= Work to complete =
Please reproduce the lines from the one containing "Viewport: 920px width, 665px height." through the end of the data below exactly as they stand, and omit all pictures.

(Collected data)
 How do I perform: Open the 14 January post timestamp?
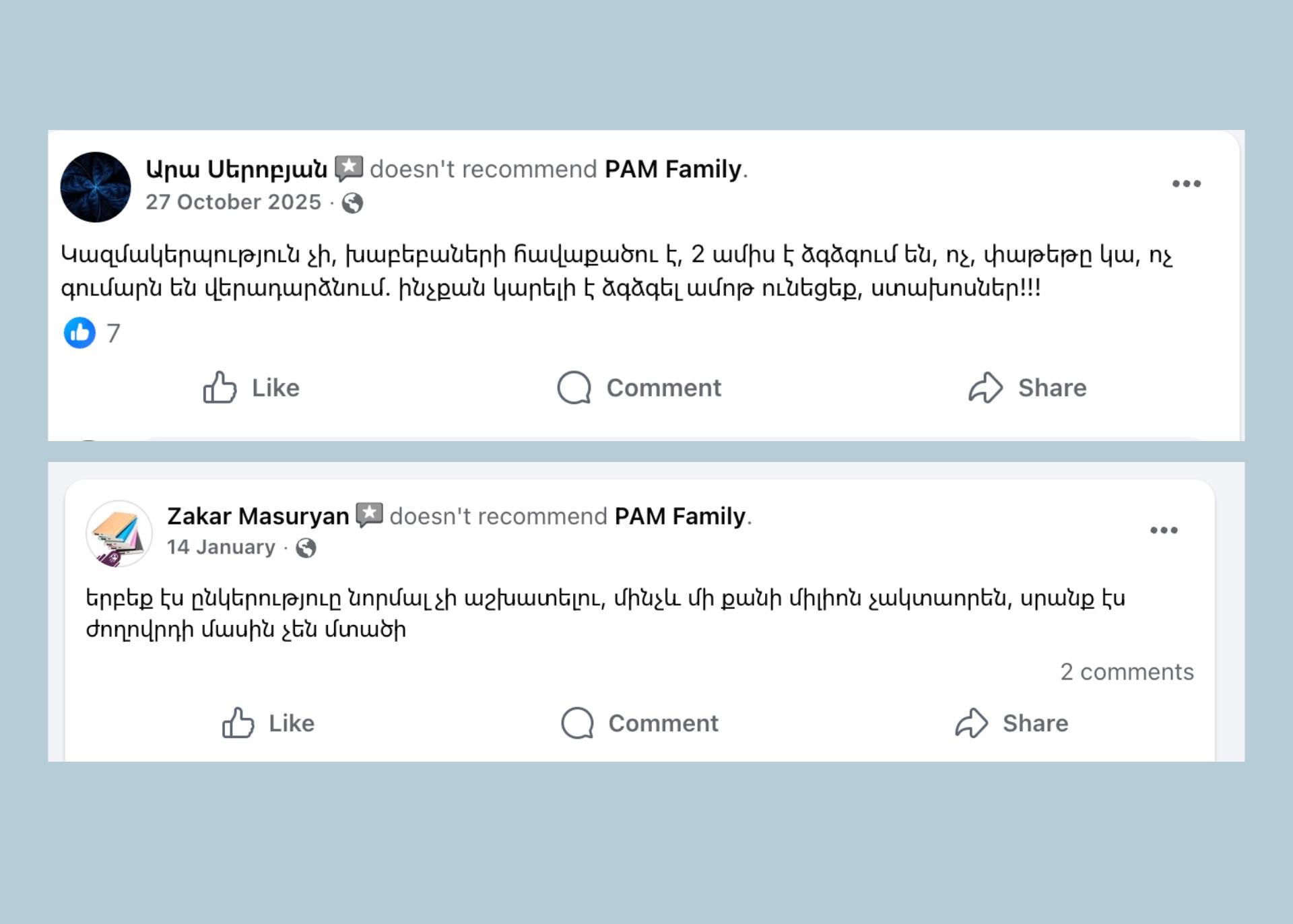point(221,548)
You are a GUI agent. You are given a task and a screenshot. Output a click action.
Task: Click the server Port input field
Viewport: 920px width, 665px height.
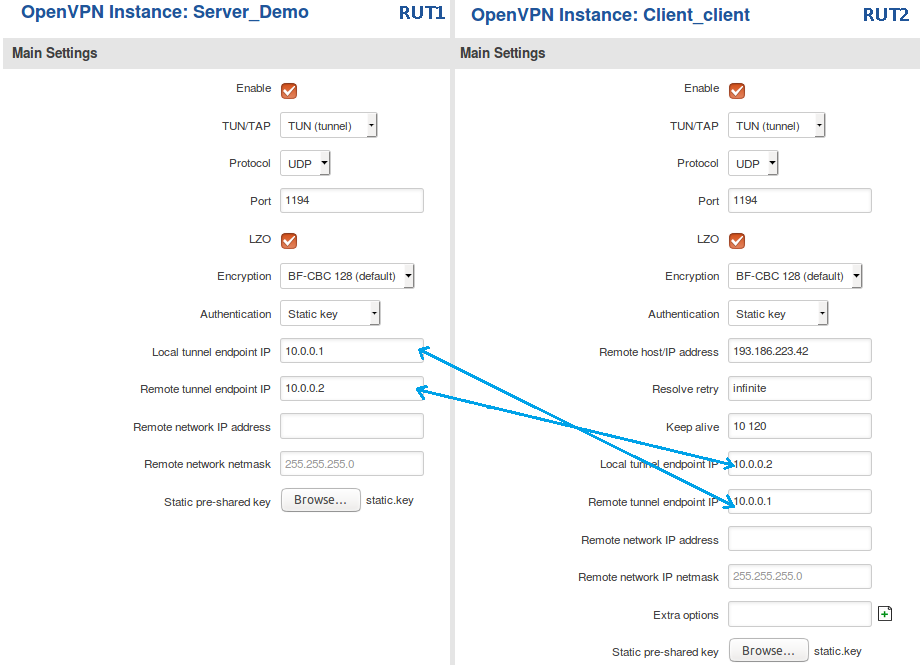point(351,200)
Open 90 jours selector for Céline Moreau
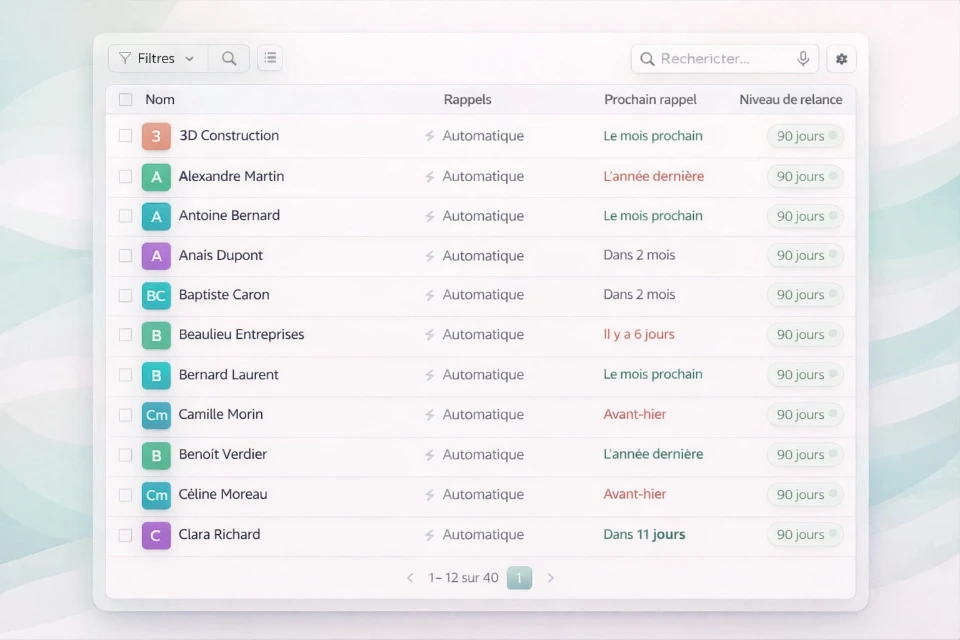 (x=805, y=495)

= Result below =
Viewport: 920px width, 665px height.
point(351,200)
Open 90 jours selector for Céline Moreau
 (x=805, y=495)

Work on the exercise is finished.